- [Problem to work on]:
Copy each of the rows below word for word, keeping every character the same.

======== Records shown

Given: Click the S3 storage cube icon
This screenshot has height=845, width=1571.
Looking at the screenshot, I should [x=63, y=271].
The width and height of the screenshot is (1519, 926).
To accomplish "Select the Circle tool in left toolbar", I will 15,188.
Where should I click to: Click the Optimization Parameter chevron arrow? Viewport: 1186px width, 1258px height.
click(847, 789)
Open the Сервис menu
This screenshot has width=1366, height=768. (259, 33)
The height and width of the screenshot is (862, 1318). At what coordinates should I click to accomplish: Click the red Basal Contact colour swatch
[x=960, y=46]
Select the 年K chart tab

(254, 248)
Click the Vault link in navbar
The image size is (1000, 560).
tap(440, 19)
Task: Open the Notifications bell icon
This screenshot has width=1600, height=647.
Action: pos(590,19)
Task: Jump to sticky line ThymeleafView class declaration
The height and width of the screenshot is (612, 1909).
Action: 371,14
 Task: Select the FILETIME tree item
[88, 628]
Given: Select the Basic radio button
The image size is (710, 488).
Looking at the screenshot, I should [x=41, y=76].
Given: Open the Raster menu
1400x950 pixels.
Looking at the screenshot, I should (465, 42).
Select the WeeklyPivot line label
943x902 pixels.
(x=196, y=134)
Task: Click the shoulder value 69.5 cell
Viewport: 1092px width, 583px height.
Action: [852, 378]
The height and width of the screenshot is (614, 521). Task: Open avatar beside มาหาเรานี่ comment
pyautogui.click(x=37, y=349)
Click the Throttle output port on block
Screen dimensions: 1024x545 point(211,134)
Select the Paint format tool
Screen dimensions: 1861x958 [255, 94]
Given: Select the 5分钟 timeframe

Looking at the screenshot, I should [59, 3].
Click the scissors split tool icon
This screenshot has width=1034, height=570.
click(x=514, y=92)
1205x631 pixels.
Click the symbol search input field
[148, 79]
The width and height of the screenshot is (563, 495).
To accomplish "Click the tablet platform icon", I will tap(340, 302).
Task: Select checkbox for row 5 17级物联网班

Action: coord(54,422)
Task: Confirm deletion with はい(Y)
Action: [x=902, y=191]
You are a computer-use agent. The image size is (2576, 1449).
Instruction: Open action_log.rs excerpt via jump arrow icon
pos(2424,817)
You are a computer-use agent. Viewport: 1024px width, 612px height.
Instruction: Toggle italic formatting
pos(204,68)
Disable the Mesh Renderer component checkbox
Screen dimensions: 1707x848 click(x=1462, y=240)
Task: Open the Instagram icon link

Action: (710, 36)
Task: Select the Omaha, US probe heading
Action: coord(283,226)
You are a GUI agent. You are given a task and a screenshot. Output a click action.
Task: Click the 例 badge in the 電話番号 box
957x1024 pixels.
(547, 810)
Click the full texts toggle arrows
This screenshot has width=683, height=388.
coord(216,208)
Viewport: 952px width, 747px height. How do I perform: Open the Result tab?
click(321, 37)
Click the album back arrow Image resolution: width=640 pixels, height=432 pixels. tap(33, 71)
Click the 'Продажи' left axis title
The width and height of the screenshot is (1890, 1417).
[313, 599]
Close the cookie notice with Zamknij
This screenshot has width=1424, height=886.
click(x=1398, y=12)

================

- [Output below]:
Given: Click the S3 storage cube icon
This screenshot has height=845, width=1571.
Looking at the screenshot, I should [x=63, y=271].
The width and height of the screenshot is (1519, 926).
To accomplish "Select the Circle tool in left toolbar", I will 15,188.
Where should I click to: Click the Optimization Parameter chevron arrow? Viewport: 1186px width, 1258px height.
click(847, 789)
Open the Сервис menu
This screenshot has width=1366, height=768. (259, 33)
The height and width of the screenshot is (862, 1318). At what coordinates should I click to accomplish: Click the red Basal Contact colour swatch
[x=960, y=46]
Select the 年K chart tab

(254, 248)
Click the Vault link in navbar
The image size is (1000, 560).
tap(440, 19)
Task: Open the Notifications bell icon
This screenshot has width=1600, height=647.
Action: pos(590,19)
Task: Jump to sticky line ThymeleafView class declaration
The height and width of the screenshot is (612, 1909).
Action: 371,14
 Task: Select the FILETIME tree item
[88, 628]
Given: Select the Basic radio button
The image size is (710, 488).
Looking at the screenshot, I should [x=41, y=76].
Given: Open the Raster menu
1400x950 pixels.
Looking at the screenshot, I should (465, 42).
Select the WeeklyPivot line label
943x902 pixels.
(x=196, y=134)
Task: Click the shoulder value 69.5 cell
Viewport: 1092px width, 583px height.
Action: [852, 378]
The height and width of the screenshot is (614, 521). Task: Open avatar beside มาหาเรานี่ comment
pyautogui.click(x=37, y=349)
Click the Throttle output port on block
Screen dimensions: 1024x545 point(211,134)
Select the Paint format tool
Screen dimensions: 1861x958 [255, 94]
Given: Select the 5分钟 timeframe

Looking at the screenshot, I should [59, 3].
Click the scissors split tool icon
This screenshot has width=1034, height=570.
click(x=514, y=92)
1205x631 pixels.
Click the symbol search input field
[148, 79]
The width and height of the screenshot is (563, 495).
To accomplish "Click the tablet platform icon", I will tap(340, 302).
Task: Select checkbox for row 5 17级物联网班

Action: coord(54,422)
Task: Confirm deletion with はい(Y)
Action: [x=902, y=191]
You are a computer-use agent. The image size is (2576, 1449).
Instruction: Open action_log.rs excerpt via jump arrow icon
pos(2424,817)
You are a computer-use agent. Viewport: 1024px width, 612px height.
Instruction: Toggle italic formatting
pos(204,68)
Disable the Mesh Renderer component checkbox
Screen dimensions: 1707x848 click(x=1462, y=240)
Task: Open the Instagram icon link

Action: (710, 36)
Task: Select the Omaha, US probe heading
Action: coord(283,226)
You are a GUI agent. You are given a task and a screenshot. Output a click action.
Task: Click the 例 badge in the 電話番号 box
957x1024 pixels.
(547, 810)
Click the full texts toggle arrows
This screenshot has width=683, height=388.
coord(216,208)
Viewport: 952px width, 747px height. How do I perform: Open the Result tab?
click(321, 37)
Click the album back arrow Image resolution: width=640 pixels, height=432 pixels. tap(33, 71)
Click the 'Продажи' left axis title
The width and height of the screenshot is (1890, 1417).
[313, 599]
Close the cookie notice with Zamknij
This screenshot has width=1424, height=886.
click(x=1398, y=12)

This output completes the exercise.